New Hampshire’s Department of Education is offering parents in the Londonderry School District a new option to help students recover lost ground caused by the COVID-19 pandemic.
Londonderry is joining four other districts – Bow, Dunbarton, Fremont, and Haverhill – in the Recovering Bright Futures Program. The program is a two-year grant-funded option for students to join stress and anxiety-reducing Learning Pods.
“It’s a way to find what kids need, and then meet those needs in a new way,” said Amy Finamore, the interim school board chair in Londonderry.

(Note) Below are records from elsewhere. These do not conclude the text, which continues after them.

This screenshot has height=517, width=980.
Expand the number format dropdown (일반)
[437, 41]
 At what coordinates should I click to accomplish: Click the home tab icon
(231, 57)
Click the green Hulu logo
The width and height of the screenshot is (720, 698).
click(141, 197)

More than a year of remote learning and in-person classes that included facemasks and social distancing has left a lot of students in the Granite State suffering a learning loss. The Learning Pods involve small, in-person, multi-age groupings of students in a trauma-sensitive environment that allow children to stabilize, rekindle curiosity, and accelerate learning.
“It’s for students who might need a little more one-on-one time because they experienced learning loss because of the pandemic,” Finamore said. “It’s good for a wide variety of students who want to stay connected to the public school system, but need a different learning environment.”
The New Hampshire Department of Education is partnering with Arizona-based company, Prenda, to operate the Learning Pods in the five school districts. The pods will consist of five to 10 students in groupings of kindergarten through second grade, third grade through fifth grade, and sixth through eighth grade.
Frank Edelblut, commissioner of the Department of Education, said Learning Pod models like Prenda’s have successfully helped students throughout the country.
“Learning Pods may be new to many, but throughout the pandemic and across the country, they have served over one million students in small-group, multi-age, and trauma-sensitive learning environments,” Edelblut said. “Learning Pods are particularly helpful to students who have experienced learning loss and will thrive with more individualized attention.”
The funding for the program comes from the American Recovery Act aimed at helping the American people recover from more than a year of COVID-19 pandemic living. Edelblut has said that the program won’t impact school district funding. The $6 million contract with Prenda will pay for the district’s fees and the participating schools can still receive adequacy aid from the state.
Prenda instructors will work with district teachers to make sure students in the pods are receiving a comparable education. Finamore said the students getting the Prenda education will follow all of the same standards as students in public school, and they will also take the same state assessment tests.
The Learning Pods program is another option the DOE has given parents and students. The Education Freedom Account program launched this year allows parents to use grants to pay for private school tuition, education therapy, or even a homeschool curriculum if the family thinks that is in the best interest of their child.
The state also continues to add programs to the Learn Everywhere program, which allows students to get academic credit for approved extracurricular programs. Approved programs so far include subjects like robotics, marine biology, and music.